Data excerpts:

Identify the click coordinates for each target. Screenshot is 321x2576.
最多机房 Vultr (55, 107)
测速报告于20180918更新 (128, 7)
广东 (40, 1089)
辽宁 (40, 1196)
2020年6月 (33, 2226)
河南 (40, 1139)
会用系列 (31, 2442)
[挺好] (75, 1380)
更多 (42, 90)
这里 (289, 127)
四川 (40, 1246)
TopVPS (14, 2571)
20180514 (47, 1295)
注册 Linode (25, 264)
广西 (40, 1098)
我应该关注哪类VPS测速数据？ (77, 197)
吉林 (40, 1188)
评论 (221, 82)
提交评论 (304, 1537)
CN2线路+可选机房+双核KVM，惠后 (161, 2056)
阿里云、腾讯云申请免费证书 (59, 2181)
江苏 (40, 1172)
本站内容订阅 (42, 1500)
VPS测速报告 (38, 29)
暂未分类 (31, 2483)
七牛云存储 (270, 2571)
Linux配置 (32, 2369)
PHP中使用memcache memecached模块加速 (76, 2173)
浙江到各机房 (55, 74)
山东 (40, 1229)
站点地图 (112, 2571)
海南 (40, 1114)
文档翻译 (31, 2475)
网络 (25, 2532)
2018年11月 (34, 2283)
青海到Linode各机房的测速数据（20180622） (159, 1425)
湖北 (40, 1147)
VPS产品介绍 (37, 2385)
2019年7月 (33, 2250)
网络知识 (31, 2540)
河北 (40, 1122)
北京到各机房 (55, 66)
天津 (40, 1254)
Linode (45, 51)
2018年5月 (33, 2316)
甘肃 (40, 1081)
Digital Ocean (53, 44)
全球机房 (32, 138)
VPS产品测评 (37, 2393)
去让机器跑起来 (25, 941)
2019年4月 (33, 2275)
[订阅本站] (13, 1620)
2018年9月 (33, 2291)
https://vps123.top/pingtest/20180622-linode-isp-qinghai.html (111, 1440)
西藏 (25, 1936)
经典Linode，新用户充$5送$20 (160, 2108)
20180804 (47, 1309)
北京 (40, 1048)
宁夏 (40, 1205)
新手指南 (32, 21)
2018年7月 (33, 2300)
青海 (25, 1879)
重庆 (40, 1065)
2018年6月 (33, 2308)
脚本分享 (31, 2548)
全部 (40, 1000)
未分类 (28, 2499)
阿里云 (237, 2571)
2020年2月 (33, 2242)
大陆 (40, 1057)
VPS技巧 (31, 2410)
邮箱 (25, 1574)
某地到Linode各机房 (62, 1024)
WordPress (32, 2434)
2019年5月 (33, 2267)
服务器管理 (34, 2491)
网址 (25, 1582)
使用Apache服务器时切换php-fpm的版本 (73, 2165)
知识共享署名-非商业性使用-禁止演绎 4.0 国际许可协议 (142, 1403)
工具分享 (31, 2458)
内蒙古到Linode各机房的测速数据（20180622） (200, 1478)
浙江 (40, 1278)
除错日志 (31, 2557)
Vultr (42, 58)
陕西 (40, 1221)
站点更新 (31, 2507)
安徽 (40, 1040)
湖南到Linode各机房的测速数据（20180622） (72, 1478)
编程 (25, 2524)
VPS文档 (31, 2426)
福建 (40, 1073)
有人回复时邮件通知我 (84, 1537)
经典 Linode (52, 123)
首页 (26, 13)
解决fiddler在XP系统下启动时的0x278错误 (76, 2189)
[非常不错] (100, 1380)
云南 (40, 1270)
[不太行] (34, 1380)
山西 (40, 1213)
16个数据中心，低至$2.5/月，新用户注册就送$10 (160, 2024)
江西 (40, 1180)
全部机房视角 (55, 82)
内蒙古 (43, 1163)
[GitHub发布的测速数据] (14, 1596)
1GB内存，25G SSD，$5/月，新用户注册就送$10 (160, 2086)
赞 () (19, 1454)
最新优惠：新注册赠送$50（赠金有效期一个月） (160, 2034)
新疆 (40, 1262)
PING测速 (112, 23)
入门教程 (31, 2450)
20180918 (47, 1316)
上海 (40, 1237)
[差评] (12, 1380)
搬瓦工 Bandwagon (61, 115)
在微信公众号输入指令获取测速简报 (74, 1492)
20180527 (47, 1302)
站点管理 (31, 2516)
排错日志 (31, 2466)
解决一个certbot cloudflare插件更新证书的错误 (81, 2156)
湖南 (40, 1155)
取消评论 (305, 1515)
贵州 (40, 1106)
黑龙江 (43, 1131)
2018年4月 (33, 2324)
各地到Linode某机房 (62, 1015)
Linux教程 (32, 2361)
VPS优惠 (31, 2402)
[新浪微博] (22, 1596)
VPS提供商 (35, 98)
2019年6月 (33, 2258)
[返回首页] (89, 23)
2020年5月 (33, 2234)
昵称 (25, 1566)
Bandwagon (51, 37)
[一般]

Problem description:
Identify each line in the records above that contains the word "新用户注册就送", and copy it out in full.

Reply to the task:
16个数据中心，低至$2.5/月，新用户注册就送$10 (160, 2024)
1GB内存，25G SSD，$5/月，新用户注册就送$10 (160, 2086)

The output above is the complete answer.